-- start of Extract provided --

In the first quarter Saturday, the Lynx had six turnovers, scored six points and made only one of 15 shots.

With WNBA Commissioner Donna Orender in attendance, the Lynx closed a 15-point deficit to two but fell short in a 72-65 loss to the Houston Comets in front of 5,865 at Target Center. The Lynx's fifth loss in a row gave the Comets their first road victory.

Rookie Candice Wiggins almost singlehandedly pulled the Lynx (6-6) back into contention. Wiggins finished with 24 points -- 13 on free throws--leading the team for the fourth time this season. Seimone Augustus scored 12, as the Lynx shot a season-low 27.5 percent in falling to .500 for the first time this season.

Wiggins' success is even more impressive given that her WNBA experience is only 11 games deep. The starters for Houston (4-8) have an average of nearly nine years in the league.

The caliber of play hasn't been the biggest surprise to Wiggins, however. Her hardest adjustment to the WNBA: the losing. In four years at Stanford, she lost consecutive games only twice.

"We had a back-to-back loss at Stanford and it was like the end of the universe," Wiggins said, when asked about losing twice in the past 48 hours.

After the sour first quarter, the Lynx hit a different superlative in the second, tying a season high with 23 points. The Lynx cut the deficit to 34-32 at the start of the third quarter and then missed five of their next six shots. Illustrative of the fourth quarter was a Wiggins steal that ended with a missed layup.

-- end of Extract provided --
-- start of Information supplied --

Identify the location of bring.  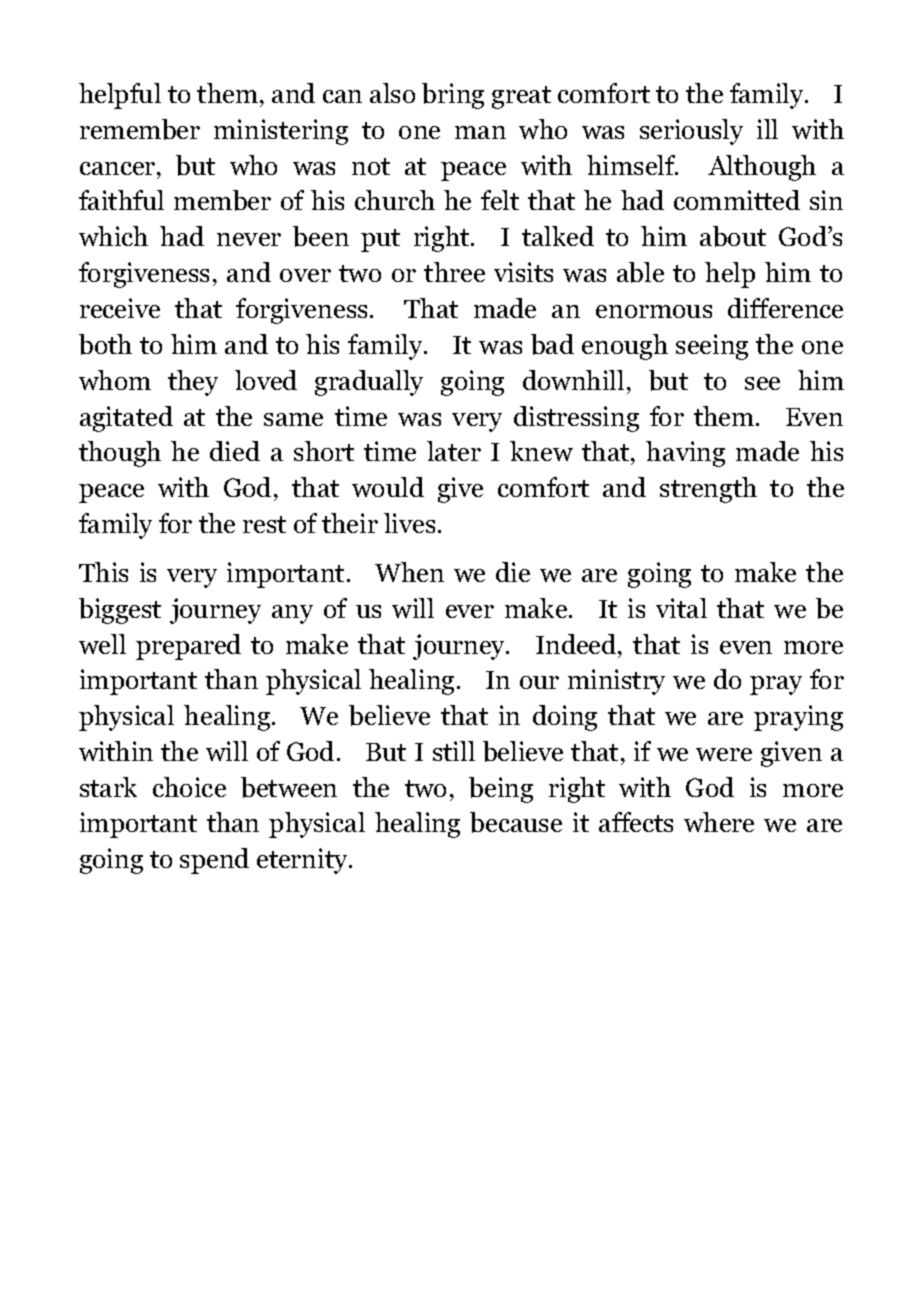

-- end of Information supplied --

→ Directives
• A. In the Lynx game report, how many points did Candice Wiggins finish with, and how many of them came on free throws?
• B. Set down word for word the stretch of the Lynx game report from "With WNBA Commissioner" through "in the league.".
• C. Carry the article about the Lynx's 72-65 loss to the Houston Comets forward, starting right after its last sentence.

→ Responses in order
• A. 24 points, 13 of them on free throws.

• B.
With WNBA Commissioner Donna Orender in attendance, the Lynx closed a 15-point deficit to two but fell short in a 72-65 loss to the Houston Comets in front of 5,865 at Target Center. The Lynx's fifth loss in a row gave the Comets their first road victory.

Rookie Candice Wiggins almost singlehandedly pulled the Lynx (6-6) back into contention. Wiggins finished with 24 points -- 13 on free throws--leading the team for the fourth time this season. Seimone Augustus scored 12, as the Lynx shot a season-low 27.5 percent in falling to .500 for the first time this season.

Wiggins' success is even more impressive given that her WNBA experience is only 11 games deep. The starters for Houston (4-8) have an average of nearly nine years in the league.

• C.
"You keep hoping," Lynx coach Don Zierden said. "I don't think we stopped working. I think they were digging down as deep as they could, but they didn't have that extra gear."

Having suffered a stress fracture in her left patella, Lindsey Harding returned to the lineup Friday at Detroit and, against the Comets, played in her first game at Target Center since July 8, 2007. She shot 0-for-7 but said she's feeling all right, besides the fatigue Zierden cited everyone was enduring.

"Speed, quickness, I feel fine," Harding said. "I'm just trying to get that timing back."

Zierden said the Lynx's two home games this week will be pivotal in reviving the team.

"I told the players a few days ago, we're a roll-up-our-sleeves kind of group," Zierden said. "It's never as good as it seems, it's never as bad as it seems. We're still hanging in there."

• The Lynx later announced the trade of Eshaya Murphy to Detroit for sixth-year forward LaToya Thomas. Murphy has played in only two games this season. Thomas has averaged 1.1 points in less than seven minutes this season. She will be practice with the Lynx on Monday.